ドイツCharité Universitätsmedizin BerlinのJoachim Sieper氏

 強直性脊椎炎靭帯骨棘形成があり、血中C反応性蛋白(CRP)が高い人の長期アウトカムの予測因子として、5つのバイオマーカーが初めて明らかになった。これは、ドイツCharite Universitatsmedizin BerlinのDenis Poddubnyy氏らが、64人について行ったコホート試験で明らかにしたもの。6月6日にベルリンで開幕した欧州リウマチ学会(EULAR2012)で、同大学のJoachim Sieper氏が発表した。

 Sieper氏は、「靭帯骨棘形成の進行リスクが高い人を特定することで、早期からより積極的な治療をすることができる。一方で、進行リスクが低い人に対しては、過剰治療を防ぐことができる」とし、今回の予測因子特定は極めて重要だとした。

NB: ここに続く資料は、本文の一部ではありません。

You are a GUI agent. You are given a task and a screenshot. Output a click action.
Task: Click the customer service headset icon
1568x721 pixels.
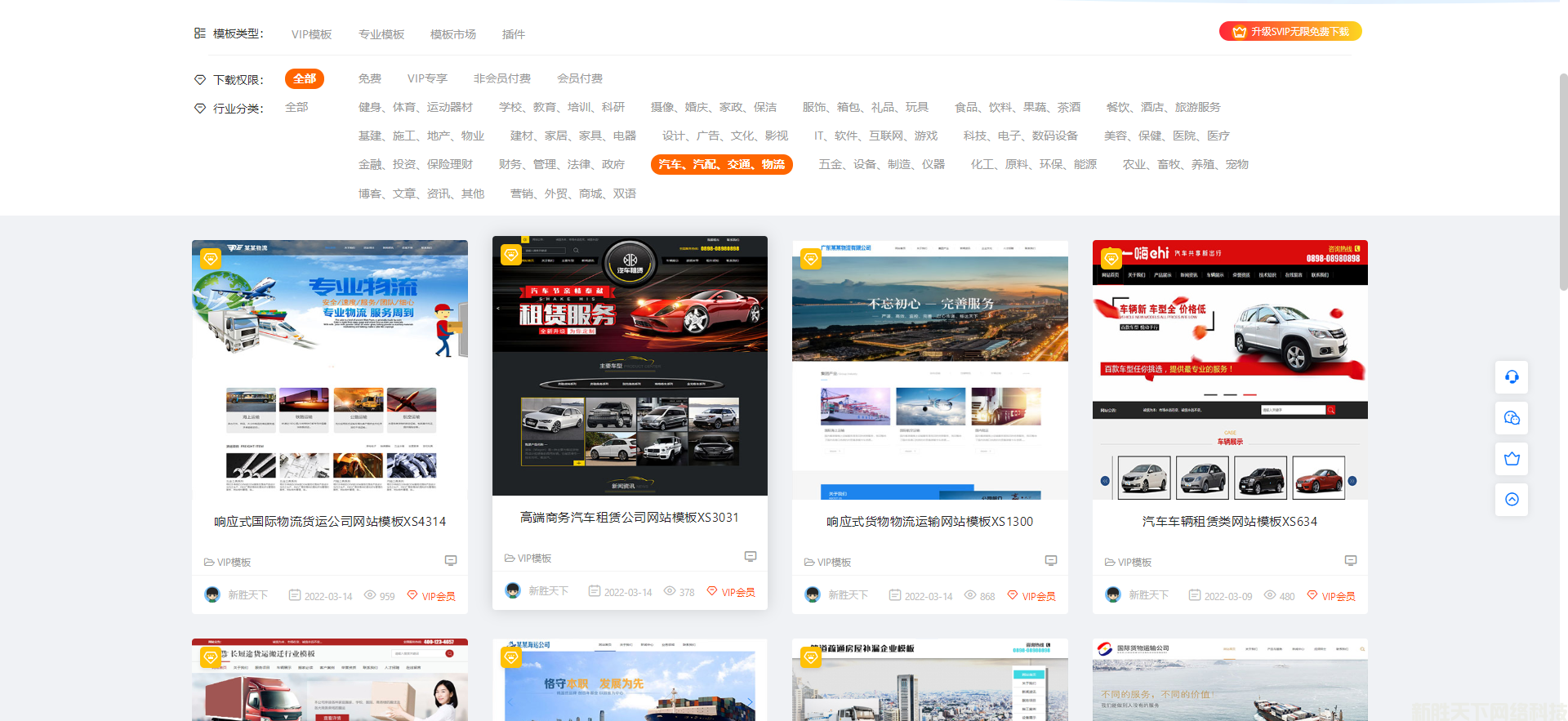(1512, 377)
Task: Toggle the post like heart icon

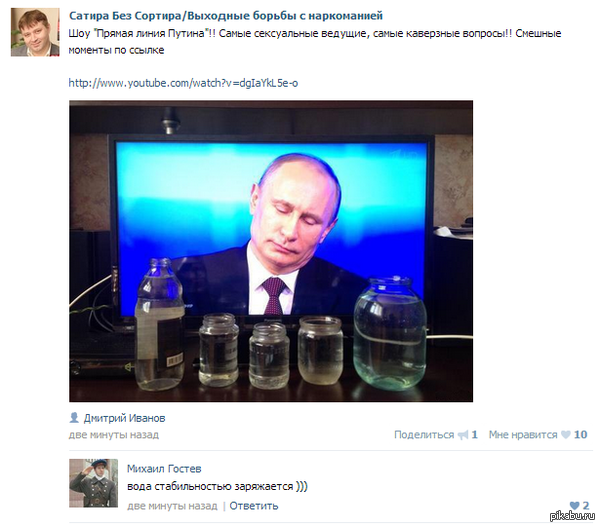Action: click(x=566, y=435)
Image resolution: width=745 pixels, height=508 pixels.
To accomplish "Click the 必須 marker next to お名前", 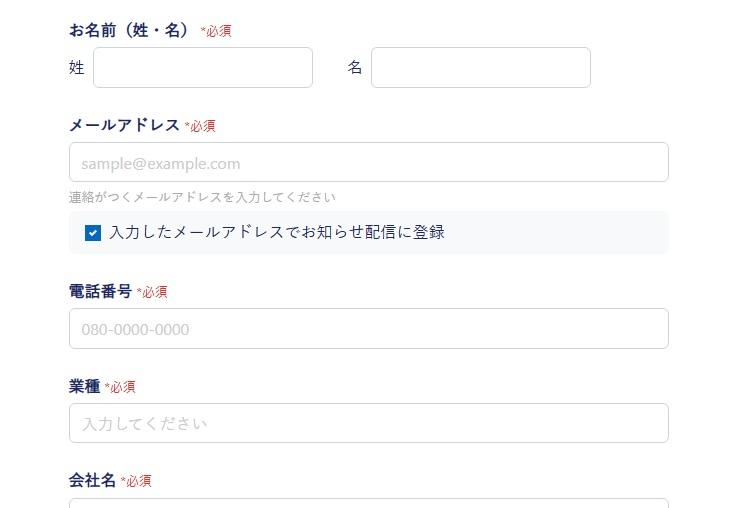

 同研究グループは、ドイツ人の脊椎関節炎患者に関するコホート(German Spondyloarthritis Inception Cohort)の被験者のうち、試験開始時点で靭帯骨棘形成が認められた64人について追跡調査を行った。試験開始時と2年後に、腰椎と頸椎のX線撮影を行い、その結果を、患者の情報を知らされていない2人の別々の読影者によってスコア化した。

 被験者の、試験開始時点の血中CRP、マトリックスメタロプロテアーゼ3(MMP3)、スクレロスチン、ディッコフ1(DKK1)、ペリオスチン、骨形成タンパク質(BMP)2と7、オステオプロテゲリン(OPG)、血管内皮成長因子(VEGF)、プロコラーゲンI型、II型N‐プロペプチド(PINP、PIINP)、II型コラーゲンC末端テロペプチド断片(CTX-II)、骨型アルカリフォスファターゼ(BALP)、可溶性破骨細胞分化因子(sRANKL)などを測定し、2年後の靭帯骨棘形成の進行との関連性を分析した。

 その結果、2年間で新たな靭帯骨棘形成や、以前からある靭帯骨棘形成の増大が認められた人は26人(進行群)、いずれも認められなかった人は38人(非進行群)だった。試験開始時の血中CRP平均値は、進行群が17.1(標準偏差:17.1)に対し非進行群は8.7(同:9.9)、MMP3平均値はそれぞれ40.3(同:36.2)と19.5(同:23.2)、PIINP平均値はそれぞれ175.4(同:81.6)と133.5(同:82.5)と、いずれも進行群で高かった(それぞれ、P=0.031、P=0.016、P=0.033)。

 中でも、試験開始時にCRP値が高かった人についてのみ見てみると、進行群では非進行群に比べ、MMP3(進行群平均:50.9、非進行群平均24.1、P=0.023)、PIINP(同:216.8、同:126.4、P=0.002)、BMP-2(同:7.8、同:5.5、P=0.016)、VEGF(同:602.0、同:350.7、P=0.013)がいずれも高く、OPG(同:7.8、同:11.6、P=0.049)が低かった。

 同研究グループはまた、今回進行予測因子が明らかになったことで、特定のマーカーを標的にした新たな治療法の開発にもつながる可能性がある、としている。

 会場からの、「より多くのバイオマーカーが認められる人は、進行リスクがより高いということか」という問いに対し、Sieper氏は、「この試験では、被験者数が少な過ぎてその点は明らかではない」と回答した。